- Supplied passage:
= = = = = = =

With Python 3 type annotations comes the ability to declare type Generics, which is a kind of way of making a template out of a piece of code for a specific type. For example, you can declare a Stack class that can implement a stack interface, but restrict it to only containing values of a certain type (at least with type annotations; nothing at runtime prevents multiple types from being passed). Rather than hard-coding the individual types that are allowed, a “generic” type can be declared; a variable type, if you will.
Creating a Generic variable
The typing module that comes built-in to Python 3 provides a TypeVar class that will create a Generic type variable. It is created like so:
from typing import TypeVar
T = TypeVar('T')
Using the Generic variable within a class
In order to use this generic variable within a class, the Generic class must be imported and inherited within the base class members of the class. Then, any methods can use the generic variable, T, as input values or output values:
from typing import Generic
class MyClass(Generic[T]):
def do_thing(self, items: [T]) -> Optional[T]:
for item in items:
value = item.some_method_on_t()

= = = = = = =

- Data shown:

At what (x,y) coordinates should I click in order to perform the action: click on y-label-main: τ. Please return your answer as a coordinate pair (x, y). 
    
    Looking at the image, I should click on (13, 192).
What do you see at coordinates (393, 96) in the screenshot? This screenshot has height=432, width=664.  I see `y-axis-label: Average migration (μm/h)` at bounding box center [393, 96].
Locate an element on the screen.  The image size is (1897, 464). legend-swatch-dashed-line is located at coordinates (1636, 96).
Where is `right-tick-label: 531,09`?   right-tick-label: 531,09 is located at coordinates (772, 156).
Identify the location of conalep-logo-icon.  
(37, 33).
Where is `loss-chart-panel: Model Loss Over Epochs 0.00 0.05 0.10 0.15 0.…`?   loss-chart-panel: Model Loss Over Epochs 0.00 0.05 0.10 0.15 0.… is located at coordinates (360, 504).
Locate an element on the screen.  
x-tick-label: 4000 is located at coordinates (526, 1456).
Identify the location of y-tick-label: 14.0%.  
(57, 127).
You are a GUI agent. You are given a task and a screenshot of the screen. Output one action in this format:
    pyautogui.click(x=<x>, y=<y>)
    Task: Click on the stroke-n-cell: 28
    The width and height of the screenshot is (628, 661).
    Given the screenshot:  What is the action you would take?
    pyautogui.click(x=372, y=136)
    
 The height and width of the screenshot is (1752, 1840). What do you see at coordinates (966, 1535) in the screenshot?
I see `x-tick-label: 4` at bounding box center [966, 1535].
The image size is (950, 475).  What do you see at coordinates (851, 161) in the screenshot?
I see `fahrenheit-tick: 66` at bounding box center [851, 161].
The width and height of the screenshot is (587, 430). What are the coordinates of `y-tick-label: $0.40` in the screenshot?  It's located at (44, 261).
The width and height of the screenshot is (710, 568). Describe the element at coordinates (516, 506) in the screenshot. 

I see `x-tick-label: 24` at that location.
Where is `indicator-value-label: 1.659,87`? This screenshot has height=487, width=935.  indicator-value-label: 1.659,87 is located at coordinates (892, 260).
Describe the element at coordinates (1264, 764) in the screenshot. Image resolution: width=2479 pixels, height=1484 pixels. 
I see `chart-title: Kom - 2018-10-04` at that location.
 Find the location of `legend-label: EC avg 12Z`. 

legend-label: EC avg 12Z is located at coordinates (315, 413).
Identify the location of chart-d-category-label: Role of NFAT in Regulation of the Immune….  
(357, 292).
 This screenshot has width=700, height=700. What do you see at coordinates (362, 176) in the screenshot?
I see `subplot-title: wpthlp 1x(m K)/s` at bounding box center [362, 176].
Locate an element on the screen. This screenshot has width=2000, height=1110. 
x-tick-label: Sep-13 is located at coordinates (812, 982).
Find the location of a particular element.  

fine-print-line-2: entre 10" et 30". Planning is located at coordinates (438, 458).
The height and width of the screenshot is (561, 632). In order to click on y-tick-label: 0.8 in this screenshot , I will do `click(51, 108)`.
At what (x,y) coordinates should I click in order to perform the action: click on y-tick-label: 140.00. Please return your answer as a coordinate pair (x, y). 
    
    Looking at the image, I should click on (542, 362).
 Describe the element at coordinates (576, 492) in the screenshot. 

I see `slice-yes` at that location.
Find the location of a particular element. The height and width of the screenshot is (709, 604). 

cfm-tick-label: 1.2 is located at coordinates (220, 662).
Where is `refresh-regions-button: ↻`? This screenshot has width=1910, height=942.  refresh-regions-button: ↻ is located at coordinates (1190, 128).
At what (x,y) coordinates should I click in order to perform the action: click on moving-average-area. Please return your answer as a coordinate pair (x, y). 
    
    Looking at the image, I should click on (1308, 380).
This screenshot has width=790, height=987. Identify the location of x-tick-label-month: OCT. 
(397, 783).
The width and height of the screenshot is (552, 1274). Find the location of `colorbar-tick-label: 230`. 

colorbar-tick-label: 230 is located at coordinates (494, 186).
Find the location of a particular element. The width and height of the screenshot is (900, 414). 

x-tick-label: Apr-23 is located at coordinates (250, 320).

= = = = = = =

- Required work:
A. Reproduce everything in the Python generics article from "Creating a Generic" down to "T = TypeVar('T')".
B. Pick up the Python generics article from the point where it ends and continue writing it.

- Your written answers:
A.
Creating a Generic variable
The typing module that comes built-in to Python 3 provides a TypeVar class that will create a Generic type variable. It is created like so:
from typing import TypeVar
T = TypeVar('T')

B.
if some_condition(value):
return value
return None
Creating a generic base class with a concrete subclass
For my projects at work I’m using SQLAlchemy (SQLA) to interact with a database and I’ve created a base QueryDao class that wraps around SQLA’s Query class and provides business logic-specific query support while maintaining the query builder pattern of SQLA (each method returns self). The QueryDao class is a generic class that should work for any database model. As such, I have declared it like so:
from typing import Generic TypeVar, Type
from models import Base # SQLA's declarative_base class
ModelType = TypeVar("ModelType", bound=Base)
class QueryDao(Generic[ModelType]):
Model: Type[ModelType] = None
def __init__(self, session):
if self.Model is None:
raise MisconfiguredDaoException(
self, "model", "This should be set to a Model class.",
)
self._session = session
self.query = self._new_query()
self.offset = None
self.size = None
def _new_query(self):
return self._session.query(self.Model)
def build(self):
"""
Finalizes the query and returns it.
This resets the Dao to a blank state with
a new query.
"""
query = self.query
if self.size:
query = query.limit(self.size)
if self.offset:
query = query.offset(self.offset)
self.query = self._new_query()
self.reset()
return query
def get(self, entity_id, should_error=True) -> ModelType:
"""
Gets the Model by its primary key.
This uses the session cache to prevent a DB fetch.
If should_error is set, this will raise an exception
if not found (default).
"""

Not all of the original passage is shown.